### TASK TO CARRY OUT:
Render the records as a Markdown table with the columns "Row" and "Record text," one numbered row per non-blank line. Start at the line containing "This screenshot has width=154, height=2576." and end after the line containing "足球分析 is located at coordinates (319, 34).".

### TASK DATA:
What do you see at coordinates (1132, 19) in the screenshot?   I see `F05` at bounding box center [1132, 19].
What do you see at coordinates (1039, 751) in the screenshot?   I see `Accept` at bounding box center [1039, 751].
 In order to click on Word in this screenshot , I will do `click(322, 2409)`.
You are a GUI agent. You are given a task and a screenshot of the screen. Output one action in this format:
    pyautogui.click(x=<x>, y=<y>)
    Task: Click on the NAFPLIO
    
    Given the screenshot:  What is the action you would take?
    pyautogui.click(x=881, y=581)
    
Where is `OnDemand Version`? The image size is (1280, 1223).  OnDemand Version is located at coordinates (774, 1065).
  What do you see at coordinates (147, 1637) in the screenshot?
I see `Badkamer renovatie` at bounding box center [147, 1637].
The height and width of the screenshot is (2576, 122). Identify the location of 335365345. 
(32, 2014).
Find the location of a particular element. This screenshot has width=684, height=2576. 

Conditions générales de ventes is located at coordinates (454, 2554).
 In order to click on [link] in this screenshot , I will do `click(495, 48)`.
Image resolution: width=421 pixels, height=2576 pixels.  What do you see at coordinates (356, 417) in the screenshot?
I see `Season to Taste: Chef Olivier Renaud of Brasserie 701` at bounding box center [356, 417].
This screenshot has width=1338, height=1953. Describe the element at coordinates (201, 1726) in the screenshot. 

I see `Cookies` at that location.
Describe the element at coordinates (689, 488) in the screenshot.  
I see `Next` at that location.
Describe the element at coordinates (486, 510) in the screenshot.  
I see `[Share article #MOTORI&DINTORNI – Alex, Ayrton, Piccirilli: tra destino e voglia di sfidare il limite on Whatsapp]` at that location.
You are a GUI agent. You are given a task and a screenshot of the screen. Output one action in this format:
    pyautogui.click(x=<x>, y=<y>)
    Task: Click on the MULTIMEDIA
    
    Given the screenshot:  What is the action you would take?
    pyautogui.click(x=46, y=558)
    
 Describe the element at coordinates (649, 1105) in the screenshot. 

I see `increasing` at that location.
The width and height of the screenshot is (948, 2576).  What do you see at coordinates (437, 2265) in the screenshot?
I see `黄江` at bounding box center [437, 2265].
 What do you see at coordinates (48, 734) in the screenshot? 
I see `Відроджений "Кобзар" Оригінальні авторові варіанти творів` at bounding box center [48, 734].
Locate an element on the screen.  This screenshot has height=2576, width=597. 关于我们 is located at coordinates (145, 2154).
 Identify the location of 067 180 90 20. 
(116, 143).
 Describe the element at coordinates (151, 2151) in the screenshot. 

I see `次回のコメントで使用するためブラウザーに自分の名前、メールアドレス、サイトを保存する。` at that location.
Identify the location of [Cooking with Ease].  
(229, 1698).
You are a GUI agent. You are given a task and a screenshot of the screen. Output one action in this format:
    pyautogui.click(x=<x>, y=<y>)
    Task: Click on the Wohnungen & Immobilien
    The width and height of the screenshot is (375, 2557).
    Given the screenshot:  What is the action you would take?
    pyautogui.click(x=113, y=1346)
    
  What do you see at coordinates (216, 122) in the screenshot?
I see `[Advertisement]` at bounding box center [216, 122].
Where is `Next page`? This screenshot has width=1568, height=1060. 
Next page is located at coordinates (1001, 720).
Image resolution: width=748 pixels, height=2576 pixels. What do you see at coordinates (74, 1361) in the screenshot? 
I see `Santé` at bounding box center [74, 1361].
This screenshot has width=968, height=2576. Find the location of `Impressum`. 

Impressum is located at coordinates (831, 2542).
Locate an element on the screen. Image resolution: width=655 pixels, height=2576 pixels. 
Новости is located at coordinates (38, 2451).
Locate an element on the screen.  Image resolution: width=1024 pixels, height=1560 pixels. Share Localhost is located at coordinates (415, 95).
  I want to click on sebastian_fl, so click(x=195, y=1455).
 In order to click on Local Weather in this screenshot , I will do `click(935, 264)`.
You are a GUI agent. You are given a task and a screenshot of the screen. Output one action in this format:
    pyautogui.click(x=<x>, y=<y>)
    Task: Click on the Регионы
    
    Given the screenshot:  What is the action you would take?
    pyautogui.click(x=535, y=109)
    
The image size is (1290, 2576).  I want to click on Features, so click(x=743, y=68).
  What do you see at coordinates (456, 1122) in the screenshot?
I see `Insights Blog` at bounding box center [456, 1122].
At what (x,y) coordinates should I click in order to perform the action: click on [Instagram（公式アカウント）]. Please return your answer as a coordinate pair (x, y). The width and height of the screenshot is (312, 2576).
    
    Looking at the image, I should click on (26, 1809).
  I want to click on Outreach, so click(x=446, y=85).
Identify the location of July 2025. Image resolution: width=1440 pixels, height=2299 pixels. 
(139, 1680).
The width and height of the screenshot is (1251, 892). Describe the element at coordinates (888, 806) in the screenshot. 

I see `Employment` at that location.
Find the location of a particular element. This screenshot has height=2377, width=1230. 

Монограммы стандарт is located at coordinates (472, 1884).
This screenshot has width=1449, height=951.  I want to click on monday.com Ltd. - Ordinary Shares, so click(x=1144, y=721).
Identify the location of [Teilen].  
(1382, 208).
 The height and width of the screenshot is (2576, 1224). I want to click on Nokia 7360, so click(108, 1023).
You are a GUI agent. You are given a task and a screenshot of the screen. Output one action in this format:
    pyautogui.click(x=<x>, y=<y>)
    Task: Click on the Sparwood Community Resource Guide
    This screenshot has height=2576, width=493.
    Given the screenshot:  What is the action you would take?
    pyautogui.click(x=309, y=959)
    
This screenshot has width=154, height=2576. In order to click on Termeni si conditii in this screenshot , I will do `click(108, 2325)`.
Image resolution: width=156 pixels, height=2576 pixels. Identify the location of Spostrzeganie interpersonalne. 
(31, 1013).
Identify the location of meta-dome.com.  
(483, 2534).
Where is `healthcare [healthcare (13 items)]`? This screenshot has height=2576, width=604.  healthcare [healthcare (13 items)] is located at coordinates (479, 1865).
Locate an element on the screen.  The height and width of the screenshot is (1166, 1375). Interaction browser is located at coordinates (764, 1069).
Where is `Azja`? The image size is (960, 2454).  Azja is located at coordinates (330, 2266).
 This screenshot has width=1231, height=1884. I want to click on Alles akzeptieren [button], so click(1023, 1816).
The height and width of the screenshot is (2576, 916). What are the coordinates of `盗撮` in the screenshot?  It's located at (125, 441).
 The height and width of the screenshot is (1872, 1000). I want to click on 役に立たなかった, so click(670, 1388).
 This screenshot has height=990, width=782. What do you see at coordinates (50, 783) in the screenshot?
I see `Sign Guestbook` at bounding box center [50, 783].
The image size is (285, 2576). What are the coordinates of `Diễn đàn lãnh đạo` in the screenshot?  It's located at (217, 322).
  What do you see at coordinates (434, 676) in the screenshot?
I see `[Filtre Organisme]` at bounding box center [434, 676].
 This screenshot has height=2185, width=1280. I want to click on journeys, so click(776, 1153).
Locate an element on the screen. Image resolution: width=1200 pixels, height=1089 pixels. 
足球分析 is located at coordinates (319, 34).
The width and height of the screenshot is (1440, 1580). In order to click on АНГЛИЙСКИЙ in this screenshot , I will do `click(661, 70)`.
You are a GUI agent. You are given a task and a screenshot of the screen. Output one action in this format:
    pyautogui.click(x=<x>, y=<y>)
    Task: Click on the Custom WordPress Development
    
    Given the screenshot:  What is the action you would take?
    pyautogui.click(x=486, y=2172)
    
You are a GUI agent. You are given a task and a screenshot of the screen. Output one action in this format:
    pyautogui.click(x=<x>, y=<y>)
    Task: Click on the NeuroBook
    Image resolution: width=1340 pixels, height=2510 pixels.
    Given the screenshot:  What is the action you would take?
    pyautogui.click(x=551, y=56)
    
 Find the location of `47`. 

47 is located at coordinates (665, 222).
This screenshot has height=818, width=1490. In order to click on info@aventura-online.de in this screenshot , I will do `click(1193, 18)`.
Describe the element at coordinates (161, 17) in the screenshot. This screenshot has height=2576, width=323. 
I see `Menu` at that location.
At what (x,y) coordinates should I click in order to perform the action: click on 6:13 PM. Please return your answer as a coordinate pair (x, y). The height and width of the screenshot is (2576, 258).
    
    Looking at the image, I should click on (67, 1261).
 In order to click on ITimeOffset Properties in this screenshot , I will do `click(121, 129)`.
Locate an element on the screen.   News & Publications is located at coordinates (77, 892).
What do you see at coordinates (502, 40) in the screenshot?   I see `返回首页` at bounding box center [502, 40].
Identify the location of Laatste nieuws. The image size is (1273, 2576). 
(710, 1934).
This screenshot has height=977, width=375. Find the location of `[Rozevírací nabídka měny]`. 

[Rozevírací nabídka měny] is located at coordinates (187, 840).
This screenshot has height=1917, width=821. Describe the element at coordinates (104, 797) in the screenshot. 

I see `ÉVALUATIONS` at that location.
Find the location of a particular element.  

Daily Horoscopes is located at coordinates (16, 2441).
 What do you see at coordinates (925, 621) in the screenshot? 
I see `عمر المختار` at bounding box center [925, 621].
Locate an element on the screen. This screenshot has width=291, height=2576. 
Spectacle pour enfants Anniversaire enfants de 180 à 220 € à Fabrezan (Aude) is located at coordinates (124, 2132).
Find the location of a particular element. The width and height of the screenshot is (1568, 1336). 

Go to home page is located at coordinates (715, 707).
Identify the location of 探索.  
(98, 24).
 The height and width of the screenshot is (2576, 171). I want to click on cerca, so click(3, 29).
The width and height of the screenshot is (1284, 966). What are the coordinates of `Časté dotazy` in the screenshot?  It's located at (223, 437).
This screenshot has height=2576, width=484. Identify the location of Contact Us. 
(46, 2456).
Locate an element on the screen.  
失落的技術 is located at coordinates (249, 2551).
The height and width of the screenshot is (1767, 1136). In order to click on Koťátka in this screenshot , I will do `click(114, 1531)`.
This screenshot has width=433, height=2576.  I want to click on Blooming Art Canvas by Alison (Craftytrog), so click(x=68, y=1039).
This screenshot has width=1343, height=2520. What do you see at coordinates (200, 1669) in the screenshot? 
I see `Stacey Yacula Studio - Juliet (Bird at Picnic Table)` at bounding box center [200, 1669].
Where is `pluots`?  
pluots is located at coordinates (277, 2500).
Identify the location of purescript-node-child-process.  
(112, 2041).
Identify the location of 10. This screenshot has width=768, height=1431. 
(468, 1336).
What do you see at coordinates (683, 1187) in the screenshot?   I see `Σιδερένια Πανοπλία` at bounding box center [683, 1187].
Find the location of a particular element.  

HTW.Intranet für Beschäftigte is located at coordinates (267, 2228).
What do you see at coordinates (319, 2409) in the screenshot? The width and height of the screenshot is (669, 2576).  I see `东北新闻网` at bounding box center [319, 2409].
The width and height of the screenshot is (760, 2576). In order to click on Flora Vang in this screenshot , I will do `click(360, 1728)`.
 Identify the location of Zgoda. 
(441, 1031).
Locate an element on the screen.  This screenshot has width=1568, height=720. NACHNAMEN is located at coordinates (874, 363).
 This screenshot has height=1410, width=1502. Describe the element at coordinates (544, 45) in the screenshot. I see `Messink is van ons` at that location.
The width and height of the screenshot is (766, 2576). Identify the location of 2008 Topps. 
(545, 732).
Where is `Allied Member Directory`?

### FINISHED EXERCISE:
| Row | Record text |
|---|---|
| 1 | This screenshot has width=154, height=2576. In order to click on Termeni si conditii in this screenshot , I will do `click(108, 2325)`. |
| 2 | Image resolution: width=156 pixels, height=2576 pixels. Identify the location of Spostrzeganie interpersonalne.  |
| 3 | (31, 1013). |
| 4 | Identify the location of meta-dome.com.   |
| 5 | (483, 2534). |
| 6 | Where is `healthcare [healthcare (13 items)]`? This screenshot has height=2576, width=604.  healthcare [healthcare (13 items)] is located at coordinates (479, 1865). |
| 7 | Locate an element on the screen.  The height and width of the screenshot is (1166, 1375). Interaction browser is located at coordinates (764, 1069). |
| 8 | Where is `Azja`? The image size is (960, 2454).  Azja is located at coordinates (330, 2266). |
| 9 |  This screenshot has width=1231, height=1884. I want to click on Alles akzeptieren [button], so click(1023, 1816). |
| 10 | The height and width of the screenshot is (2576, 916). What are the coordinates of `盗撮` in the screenshot?  It's located at (125, 441). |
| 11 |  The height and width of the screenshot is (1872, 1000). I want to click on 役に立たなかった, so click(670, 1388). |
| 12 |  This screenshot has height=990, width=782. What do you see at coordinates (50, 783) in the screenshot? |
| 13 | I see `Sign Guestbook` at bounding box center [50, 783]. |
| 14 | The image size is (285, 2576). What are the coordinates of `Diễn đàn lãnh đạo` in the screenshot?  It's located at (217, 322). |
| 15 |   What do you see at coordinates (434, 676) in the screenshot? |
| 16 | I see `[Filtre Organisme]` at bounding box center [434, 676]. |
| 17 |  This screenshot has height=2185, width=1280. I want to click on journeys, so click(776, 1153). |
| 18 | Locate an element on the screen. Image resolution: width=1200 pixels, height=1089 pixels.  |
| 19 | 足球分析 is located at coordinates (319, 34). |